夏目友人帳 6巻/緑川ゆき/白泉社

夏目友人帳 第6巻 (花とゆめCOMICS)散歩途中に悲鳴を聞きつけ、廃屋に足を踏み入れた夏目が見付けたのは、筺の中に閉じこめられていた少年。
逃げるように消えた少年・カイと再会した夏目は、彼が妖怪につけ狙われていることを知り、カイを守ろうと決める。
にゃんこ先生と協力して、カイを狙う妖怪を撃退した夏目だったが、その心にはカイと出逢った時の『あること』引っかかっていた。そんな夏目の前に、『妖怪祓い人』である名取が現れた。

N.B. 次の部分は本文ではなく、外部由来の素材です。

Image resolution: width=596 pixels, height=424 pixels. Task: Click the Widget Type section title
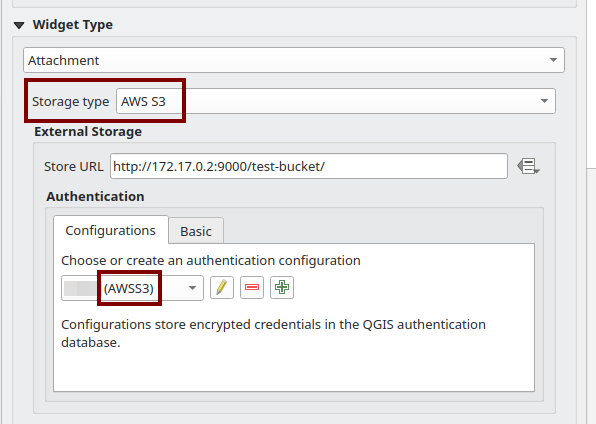pos(73,25)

妖怪がカイを狙う理由…少年に隠された『秘密』とは何なのか?
人と妖怪の狭間で翻弄されながらも、自分の気持ちや彼らとの関わりについて考えようとする夏目…傷付けること、そして傷つくことを恐れて他者と深く関わることを避けてきた夏目が、様々な経験を経て、『他者に心を預けられる強さ』を手にしつつあることに胸が熱くなります。

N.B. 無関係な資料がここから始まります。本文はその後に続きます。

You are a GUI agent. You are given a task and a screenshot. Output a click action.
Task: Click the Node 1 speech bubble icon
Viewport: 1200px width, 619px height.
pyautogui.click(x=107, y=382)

その歩みはまだ頼りなく、伸ばす手もぎこちなさでこわばって、なかなか上手く相手とは繋げないけれど…時にはひるみつつ、それでも歩き続けて手を伸ばす夏目の背を見守っていきたいと思うのです。
そんな夏目の成長が小さくも重い実を付けた、子狐との挿話で心が暖まりました。良かったねぇ子狐…読んでいる自分もその温かさに涙が出ましたよ。
巻末収録の読み切り短編『まなびやの隅』も良かったですなぁ。
現在は夏目が絶好調の著者氏ですが、こういった透明な恋の物語も、ぜひまた描いて頂きたいものです。
放映の始まったアニメ版も、事前の危惧を払拭する第1話の出来に満足&安堵しました。この先も妙なけれん味を出さずに、原作の雰囲気を大切にした作品を創ってくれればなぁと願います。